Кагманец задумчиво взъерошил волосы на затылке.
— Единственное, что мне приходит в голову: они видели меня вместе с Сашей в городе. И узнали Сашу, когда он пришел вместе с тобой. Что ты им ответил?
— Что Йеми нет в Плескове.
— А они?
— Хотели, чтобы мы отправились к их господину, рассказали бы ему обо всём.
— А вы?
— Извини, Йеми, но нам было некогда.
Кагманцу потребовалось некоторое время, чтобы понять смысл ответа.
— Харчевня-то хоть цела осталась? — поинтересовался более опытный в таких делах Нижниченко.
— Мирон, я был капитаном морской пехоты, а не РВСН. Там даже все табуретки целы остались, Саша может подтвердить.
— Подтверждаю, — с готовностью откликнулся казачонок. И, неожиданно для Мирона, улыбнулся лукавой улыбкой крупно нашкодившего мальчишки. — Только я не знаю, что такое ЭрВэЭсЭн.
— Ракетные войска стратегического назначения, — пояснил Мирон, переходя на русский. — Одна ракета — и нету города.
— Ого, — улыбку с Сашкиного лица как будто стерло, теперь оно было недоверчиво-испуганным.
— Как хоть они выглядели? — поинтересовался пришедший в себя Йеми.
— Старший — ростом с тебя. Возраст… Немногим больше трёх дюжин вёсен, точнее сказать трудно. Лысеет. Волосы светлые, сильно поседевшие. Глаза серые. Уши немного оттопыренные.
— Скуластый такой?
— Да, скуластый. Губы бледные…
— Лечек… Ох, доведёт когда-нибудь Шепеша жадность до большой беды…
— Шепеш? Странно. Этот, как ты говоришь, Лечек просил передать тебе, что тобою интересуется благородный лагат Маркус Простина Паулус.

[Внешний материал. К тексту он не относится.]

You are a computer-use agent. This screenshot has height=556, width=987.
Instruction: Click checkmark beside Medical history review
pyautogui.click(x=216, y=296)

— Точно, это он. Такой же благородный лагат, как я — Воин Храма Фи.
— А кто тебя знает? Кинжалы кидаешь очень прилично, — невозмутимо прокомментировал Балис. Йеми немного натянуто рассмеялся.
— Я вам как-нибудь потом расскажу, как этот мерзавец стал благородным лагатом.
— Если он такой мерзавец, то зачем ты имеешь с ним дела? — недоуменно поинтересовался Наромарт. Йеми замялся, но ему на помощь неожиданно пришел Мирон.
— У Йеми такая профессия, что мерзавцев для него не существует. Бывают только источники сведений.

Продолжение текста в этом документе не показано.